In line with FDA requirements, our suite of security solutions at MedCrypt actively supports the approval process for innovative digital health technologies through proactive cybersecurity measures. Our team of healthcare-focused experts plays a critical role in ensuring that each medical device receives the highest level of cybersecurity without requiring in-house expertise from manufacturers. We firmly believe that all healthcare technology should have the utmost security, and by utilizing our trusted solution, medical device manufacturers can confidently safeguard the integrity of their devices throughout their entire lifecycle.
What are some of the most critical cybersecurity challenges that medical device developers currently face?
- FDA Guidance and Review Changes
- Medical device developers must navigate the evolving FDA guidance and review process, as well as consider international and customer requirements. Additionally, there is a need for translating guidance into engineering practices, so developers can train their teams on how to design proactively so that devices remain secure through the various phases of operation.
- Incorporating Security Properly
- Many groups that have previously designed devices without proactive security now have to shift their culture and incorporate security measures sufficiently and sustainably. Resisting investment in cybersecurity or attempting to solve without security specialists may no longer be viable as submissions with inadequate security are likely to fail.
- Harmonizing with Business Drivers
- As connectivity has become ubiquitous, every MDM CEO has stated they want to build a business around data.
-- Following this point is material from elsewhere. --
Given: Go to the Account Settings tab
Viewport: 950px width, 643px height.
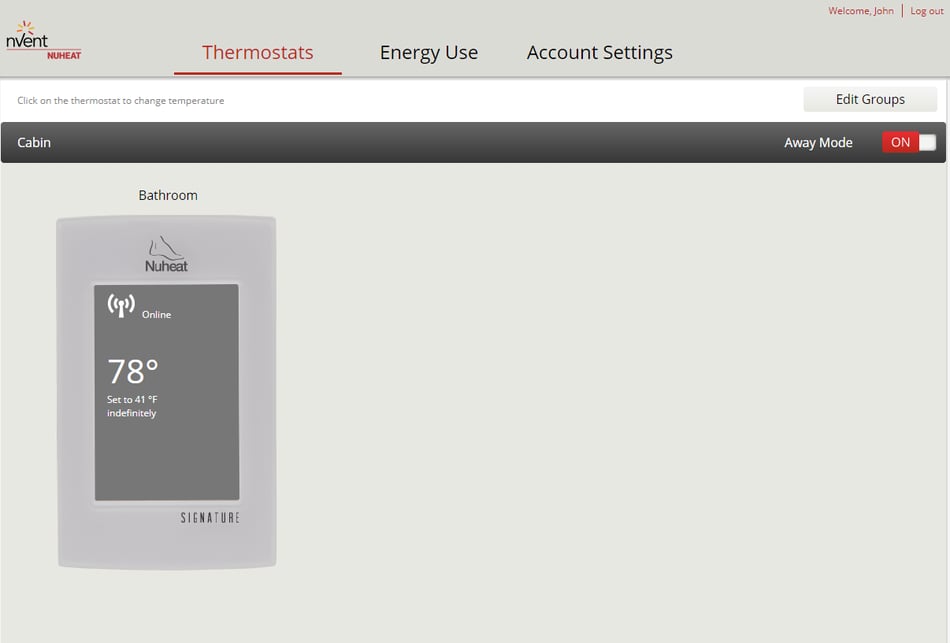Looking at the screenshot, I should pyautogui.click(x=599, y=53).
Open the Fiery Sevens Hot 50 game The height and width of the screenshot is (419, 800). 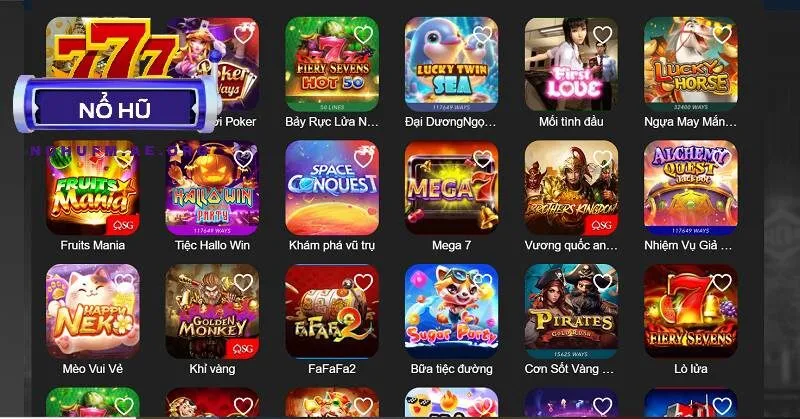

To do that, you must prioritize security protocols to ensure data integrity; otherwise, the offerings will never get off the ground.
Overall, the medical device industry is experiencing significant changes in the cybersecurity landscape, and developers will need to address these challenges proactively to ensure the security and integrity of their products and comply with evolving regulations.
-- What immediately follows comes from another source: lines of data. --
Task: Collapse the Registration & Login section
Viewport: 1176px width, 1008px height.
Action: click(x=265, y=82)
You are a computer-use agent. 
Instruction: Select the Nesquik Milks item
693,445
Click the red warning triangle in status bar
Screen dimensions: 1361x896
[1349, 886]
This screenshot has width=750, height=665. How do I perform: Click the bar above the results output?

With the increasing adoption of artificial intelligence and machine learning in medical devices, how does the platform integrate these technologies into its cybersecurity offerings?
Our platform is not buzzword forward – MedCrypt is solving the very real challenge of implementing security without compromising the continuous delivery of care.
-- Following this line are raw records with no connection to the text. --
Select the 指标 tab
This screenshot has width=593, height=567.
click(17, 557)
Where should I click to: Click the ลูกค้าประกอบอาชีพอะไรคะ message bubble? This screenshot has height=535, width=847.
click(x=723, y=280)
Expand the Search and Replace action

What measures does MedCrypt take to ensure ongoing monitoring and detection of potential security threats on connected medical devices?
Our product offerings are designed to make it easier for device manufacturers to secure and maintain the security throughout a device’s lifetime. We offer a range of specialized products to address unique use cases for medical devices. Helm excels in pre-market and post-market SBOM and vulnerability management, while Guardian allows easy integration of comprehensive cryptography-enabled trust and data security into devices. Ghost provides a stand-off approach to data security, securing data in transit without changing existing software. Canary enables companies to detect security events by monitoring devices’ behavior in the field, alerting vendors to abnormal activities.
Our services team works closely with device manufacturers, helping them understand appropriate cybersecurity for their specific devices and ecosystems. We provide the necessary assistance to integrate our products and ensure compliance with FDA requirements.